Perhaps just a quick thought (as I must run momentarily, and cannot write a great deal at the moment): 'sacrifice' is a multifaceted reality, in any context - not just that of Christ's sacrifice on the cross. There is always a sense of offering (even in the Old Testament temple sacrifices), but who is offered, and who does the offering, are variable. There is always a notion of propitiation and appeasement, else no offering would be made; but there is not necessarily need to read 'propitiation' in a purely (or even primarily) legal sense. One offers on behalf of something or someone, not as simple act for the sake of act.
The questions relevant to Christ are: who is offered, by whom, and for whom? What is the nature of that offering and what does it accomplish? How is this sacrificial?
INXC, Matthew
Alec Lowly
01-01-2006, 05:45 PM
Anna writes:
"Yes, there's the idea that a sacrifice is like an offering, so the "sacrifice on the cross" means that Jesus "offers" Himself on the cross. But this isn't the same as the idea of blood offerings, or sacrifices like that (which you talked about Alex). Animals in sacrifices in the Old Testament didn't "offer themselves" in this way. They were a kind of propitiation. It's this idea that confuses me. How does this fit in?"
Dear sister,
I think it would be helpful if you were to read the Epistle to the Hebrews, which "translates" Old Covenant understandings into New Covenant understandings.
In XC,
Alec, sinner
Anna Thompson
01-01-2006, 11:22 PM
Hi Alec. Thanks so much for your post. Actually, it's the Epistle to the Hebrews that's part of the whole reason for my curiousity! It was when I was reading that that I started to get confused about the things I was talking about in my earlier posts.
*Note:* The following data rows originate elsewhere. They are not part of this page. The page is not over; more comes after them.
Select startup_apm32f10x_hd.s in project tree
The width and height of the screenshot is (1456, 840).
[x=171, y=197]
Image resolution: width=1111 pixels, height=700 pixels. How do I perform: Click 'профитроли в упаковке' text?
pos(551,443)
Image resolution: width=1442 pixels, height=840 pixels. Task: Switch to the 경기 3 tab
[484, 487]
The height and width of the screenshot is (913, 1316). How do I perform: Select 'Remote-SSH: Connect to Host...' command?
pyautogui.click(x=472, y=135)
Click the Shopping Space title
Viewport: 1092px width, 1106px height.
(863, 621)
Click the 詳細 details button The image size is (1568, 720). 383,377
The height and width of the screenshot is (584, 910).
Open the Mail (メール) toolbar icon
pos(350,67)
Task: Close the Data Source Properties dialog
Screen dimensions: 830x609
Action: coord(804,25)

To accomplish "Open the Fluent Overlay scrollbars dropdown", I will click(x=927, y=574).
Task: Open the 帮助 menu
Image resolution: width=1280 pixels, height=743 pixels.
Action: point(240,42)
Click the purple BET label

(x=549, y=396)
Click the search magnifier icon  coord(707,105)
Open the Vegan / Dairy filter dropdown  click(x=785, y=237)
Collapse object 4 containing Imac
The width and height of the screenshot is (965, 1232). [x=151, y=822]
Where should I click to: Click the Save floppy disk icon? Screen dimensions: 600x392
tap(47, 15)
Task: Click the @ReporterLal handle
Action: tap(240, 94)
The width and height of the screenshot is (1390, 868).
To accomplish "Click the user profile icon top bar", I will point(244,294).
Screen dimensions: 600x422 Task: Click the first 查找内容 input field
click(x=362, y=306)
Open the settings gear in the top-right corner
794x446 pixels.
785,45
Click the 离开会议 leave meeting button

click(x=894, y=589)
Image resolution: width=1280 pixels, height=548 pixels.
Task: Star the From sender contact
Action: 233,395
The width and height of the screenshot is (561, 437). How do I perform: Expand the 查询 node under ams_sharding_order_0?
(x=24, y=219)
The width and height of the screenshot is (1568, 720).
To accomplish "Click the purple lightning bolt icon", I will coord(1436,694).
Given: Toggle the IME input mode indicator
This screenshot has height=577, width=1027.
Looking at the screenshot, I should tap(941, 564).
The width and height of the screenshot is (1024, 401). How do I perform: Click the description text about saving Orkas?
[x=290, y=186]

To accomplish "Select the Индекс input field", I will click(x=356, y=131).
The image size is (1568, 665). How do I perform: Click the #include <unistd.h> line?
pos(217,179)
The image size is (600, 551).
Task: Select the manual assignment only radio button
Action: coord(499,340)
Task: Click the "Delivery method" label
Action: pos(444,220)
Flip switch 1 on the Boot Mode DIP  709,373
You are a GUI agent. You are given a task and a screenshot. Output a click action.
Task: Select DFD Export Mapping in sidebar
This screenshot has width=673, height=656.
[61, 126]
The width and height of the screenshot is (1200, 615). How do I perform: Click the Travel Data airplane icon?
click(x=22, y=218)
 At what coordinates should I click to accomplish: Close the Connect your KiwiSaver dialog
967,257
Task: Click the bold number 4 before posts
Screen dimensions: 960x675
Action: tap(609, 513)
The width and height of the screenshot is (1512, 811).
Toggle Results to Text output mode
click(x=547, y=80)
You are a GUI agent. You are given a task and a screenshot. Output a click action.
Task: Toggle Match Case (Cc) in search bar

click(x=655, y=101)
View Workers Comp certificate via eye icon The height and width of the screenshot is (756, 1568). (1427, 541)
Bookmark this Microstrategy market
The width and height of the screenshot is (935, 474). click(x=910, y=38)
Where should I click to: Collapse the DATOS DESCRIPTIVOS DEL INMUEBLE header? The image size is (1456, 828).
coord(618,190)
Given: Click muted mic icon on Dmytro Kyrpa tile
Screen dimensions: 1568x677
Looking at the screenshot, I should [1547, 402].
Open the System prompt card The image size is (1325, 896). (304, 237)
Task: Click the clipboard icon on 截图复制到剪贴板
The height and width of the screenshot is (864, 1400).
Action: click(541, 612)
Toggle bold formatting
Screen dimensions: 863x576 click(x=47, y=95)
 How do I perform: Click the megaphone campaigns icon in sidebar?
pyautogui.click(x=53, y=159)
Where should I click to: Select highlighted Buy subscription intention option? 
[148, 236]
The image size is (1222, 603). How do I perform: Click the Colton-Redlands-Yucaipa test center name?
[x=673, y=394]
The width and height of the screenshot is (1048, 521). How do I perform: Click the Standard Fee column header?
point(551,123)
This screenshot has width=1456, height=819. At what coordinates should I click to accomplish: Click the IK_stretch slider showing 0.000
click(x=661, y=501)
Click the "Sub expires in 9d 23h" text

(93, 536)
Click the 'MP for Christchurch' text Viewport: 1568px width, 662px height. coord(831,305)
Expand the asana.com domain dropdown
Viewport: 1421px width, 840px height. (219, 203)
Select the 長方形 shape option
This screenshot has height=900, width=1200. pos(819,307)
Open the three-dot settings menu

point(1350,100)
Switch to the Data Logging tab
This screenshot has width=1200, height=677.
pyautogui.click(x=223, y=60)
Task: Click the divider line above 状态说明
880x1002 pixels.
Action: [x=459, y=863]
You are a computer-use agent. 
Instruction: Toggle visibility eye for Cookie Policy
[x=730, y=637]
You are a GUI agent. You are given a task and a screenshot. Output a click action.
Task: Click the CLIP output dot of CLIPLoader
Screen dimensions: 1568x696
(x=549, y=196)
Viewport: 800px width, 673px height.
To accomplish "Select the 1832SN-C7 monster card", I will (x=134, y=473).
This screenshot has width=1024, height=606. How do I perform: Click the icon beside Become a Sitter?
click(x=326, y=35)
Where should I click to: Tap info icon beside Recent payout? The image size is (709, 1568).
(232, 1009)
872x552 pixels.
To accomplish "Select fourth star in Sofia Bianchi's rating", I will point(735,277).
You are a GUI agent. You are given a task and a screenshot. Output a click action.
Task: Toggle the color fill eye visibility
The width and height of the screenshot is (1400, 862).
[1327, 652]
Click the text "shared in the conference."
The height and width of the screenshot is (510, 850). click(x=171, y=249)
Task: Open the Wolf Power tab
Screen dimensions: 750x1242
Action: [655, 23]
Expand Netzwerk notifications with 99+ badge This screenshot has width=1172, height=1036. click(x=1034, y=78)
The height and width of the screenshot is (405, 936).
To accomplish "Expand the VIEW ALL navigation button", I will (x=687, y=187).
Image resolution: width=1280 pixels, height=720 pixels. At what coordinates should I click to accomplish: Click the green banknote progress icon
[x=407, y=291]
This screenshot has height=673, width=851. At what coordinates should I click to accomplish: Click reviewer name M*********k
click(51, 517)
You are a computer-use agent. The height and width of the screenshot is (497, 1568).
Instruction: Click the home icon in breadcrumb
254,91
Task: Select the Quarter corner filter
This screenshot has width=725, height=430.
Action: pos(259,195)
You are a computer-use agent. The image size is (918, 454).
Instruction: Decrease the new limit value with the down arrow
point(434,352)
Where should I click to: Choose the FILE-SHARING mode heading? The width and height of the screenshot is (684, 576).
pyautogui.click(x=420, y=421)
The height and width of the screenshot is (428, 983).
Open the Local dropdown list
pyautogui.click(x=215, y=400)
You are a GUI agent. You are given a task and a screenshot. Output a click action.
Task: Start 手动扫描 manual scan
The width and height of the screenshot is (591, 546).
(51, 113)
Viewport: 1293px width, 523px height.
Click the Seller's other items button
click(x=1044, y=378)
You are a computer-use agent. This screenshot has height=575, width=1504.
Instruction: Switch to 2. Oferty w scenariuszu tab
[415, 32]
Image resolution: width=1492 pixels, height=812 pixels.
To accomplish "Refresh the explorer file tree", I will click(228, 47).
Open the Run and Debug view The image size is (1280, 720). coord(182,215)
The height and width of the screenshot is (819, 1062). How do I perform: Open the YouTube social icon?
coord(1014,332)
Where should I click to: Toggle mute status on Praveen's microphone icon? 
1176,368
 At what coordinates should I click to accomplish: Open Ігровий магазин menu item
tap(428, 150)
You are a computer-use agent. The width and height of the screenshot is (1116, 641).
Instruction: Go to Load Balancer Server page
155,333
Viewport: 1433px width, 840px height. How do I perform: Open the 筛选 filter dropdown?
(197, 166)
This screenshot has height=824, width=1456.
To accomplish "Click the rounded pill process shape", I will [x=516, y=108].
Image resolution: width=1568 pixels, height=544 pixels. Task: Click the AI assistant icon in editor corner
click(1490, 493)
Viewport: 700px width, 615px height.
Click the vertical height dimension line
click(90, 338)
Are there any specific passages that you think I should be focusing on? Anna
Alec Lowly
03-01-2006, 12:44 AM
"Are there any specific passages (from Hebrews) that you think I should be focusing on?"
Dear Anna,
Yes. Have a look at (A) Chapter 4, verse 14, through Chapter 5, verse 10, and also (B) Chapter 7, verse 12 through verse 28. For that matter, all of chapters 8 and 9 and Chapter 10 up until verse 18.
If you've got further questions, come back with them and I'll do my best. But I'm sure there are better qualified people than I in this community, and perhaps they'll help, too.